Cuando el hermano y la hermana se alejaban de la tumba, algunos allegados empezaron a fijarse en Angela, que estaba avergonzada porque sabía lo colorada que se había puesto. ¿Cómo evitarlo? Intentaba hablar de lo tristísimos que estaban sus padres.
—Es un día tan horrible para ellos… Los dos están en la cama. Tan débiles que no pueden moverse.
Y prosiguió de esta guisa, avergonzada y al mismo tiempo emocionada por ser el centro de atención.
Pero en cuanto se quedaron solos y pudieron adentrarse en el bosque, Adolf dijo:
—¿Cómo es que sé que mi madre no vendrá a mi funeral?
Angela le reprendió:
—Klara es la mejor persona que he conocido en mi vida. La más buena. ¡No hay nadie más bueno que ella! ¿Cómo puedes decir eso? Sufre por tu padre. ¡Quería muchísimo a Edmund!
Y cuando, en pago por esta frase, Adolf adoptó una expresión venenosa, Angela añadió:
—Y con razón. Edmund era un niño precioso. De ti no puedo decir lo mismo. Incluso hoy, día del entierro de tu hermano —¡tenía que repetirlo!—, sigues despidiendo un olor desagradable.
—¿Qué quieres decir? —respondió él—. Me he bañado. Ya lo sabes. Hasta me has obligado a bañarme. Has dicho: «¿Ir al funeral, oliendo así? Métete en la bañera», y yo te he dicho que tardaba mucho en calentarse el agua. ¿Acaso no te ha dado igual?
Había tenido que bañarse con agua fría. Había sido salpicarse y secarse. Quizás siguiera oliendo.
—No —dijo—. Te prohíbo que me hables de esa manera. No huelo mal. Me he bañado.
—Con baño o sin él, Adolf —dijo Angela—, puede que no seas muy buena persona.
Él se enfureció tanto con ella que salió del camino forestal y se metió en la nieve deshecha. Ella le siguió, tan enfadada como Adolf. En cuanto estuvieron fuera del alcance del oído de toda persona que podría haber asistido al oficio, ella le gritó tan fuerte que Adolf se marchó corriendo:
—¡No eres buena persona! ¡Eres repugnante! ¡Eres un monstruo!

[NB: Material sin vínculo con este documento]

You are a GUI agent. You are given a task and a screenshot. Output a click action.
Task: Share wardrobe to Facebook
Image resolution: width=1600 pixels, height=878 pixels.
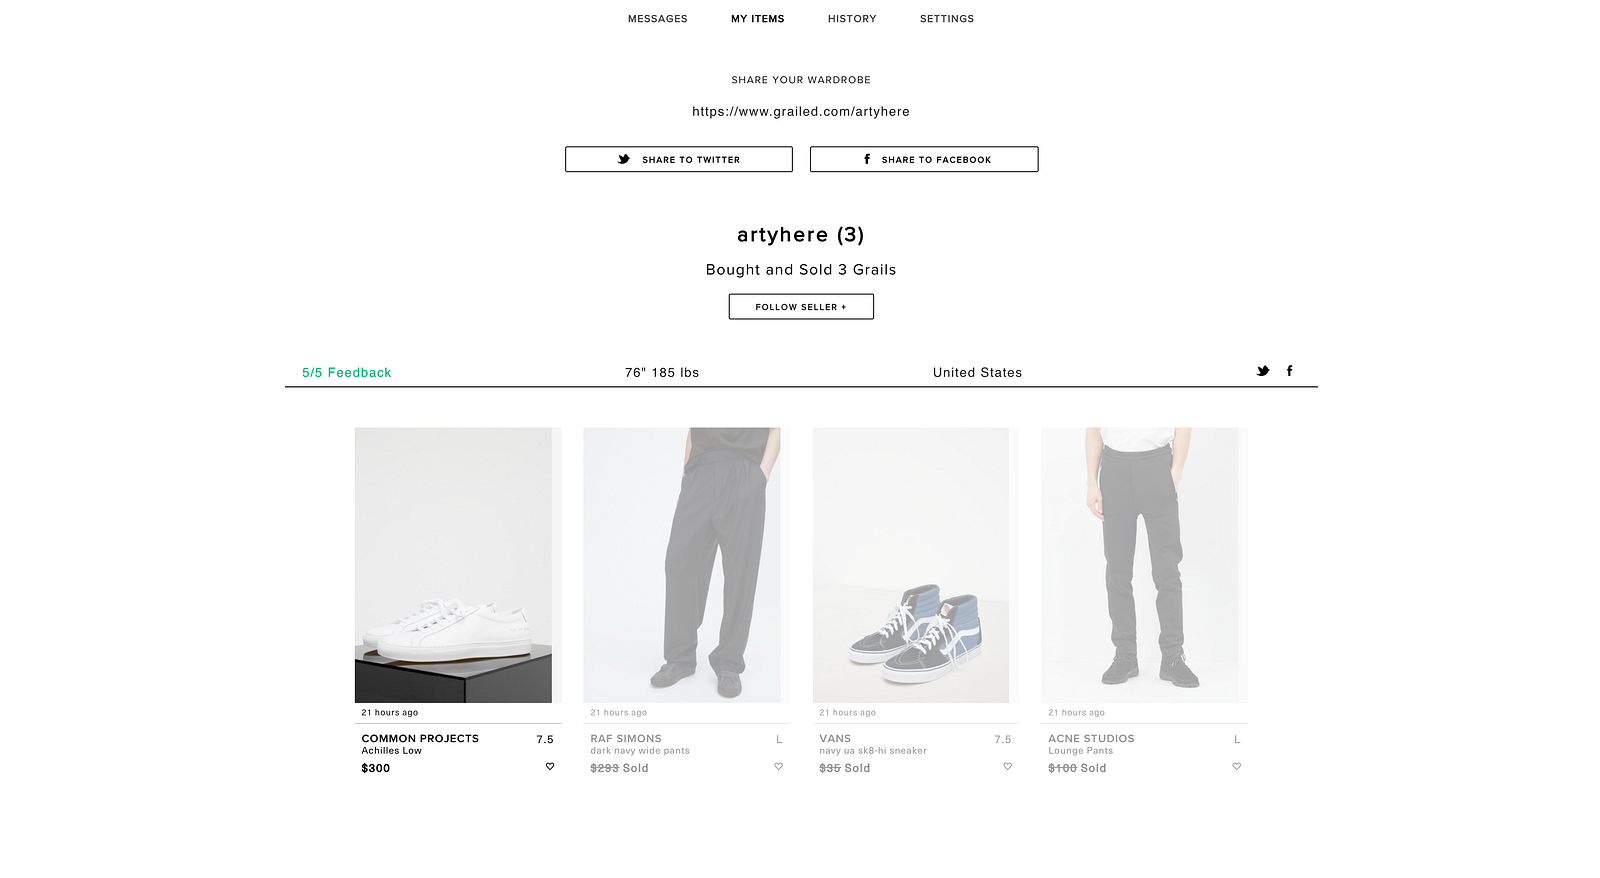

Solo en el bosque, Adolf empezó a temer su propia muerte. Hacía mucho frío en la nieve. Recordaba la expresión de terror en los ojos de Edmund cuando escuchaba los cuentos de los hermanos Grimm.

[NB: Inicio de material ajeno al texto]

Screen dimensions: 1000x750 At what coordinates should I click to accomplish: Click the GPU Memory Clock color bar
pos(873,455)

Angela le alcanzó y volvieron a casa caminando en silencio. Al llegar vieron que su padre tenía la cara roja e hinchada. Alois se volvió hacia Adolf y le dijo:
—Ahora tú eres mi vida.
Le abrazó y de nuevo se deshizo en llanto. Qué falsas eran sus palabras, pensó Adolf. Su padre seguía creyendo que Edmund era la única esperanza. Ni siquiera fingía que pudiera haber otra verdad. «Odio a mi padre», se dijo de nuevo.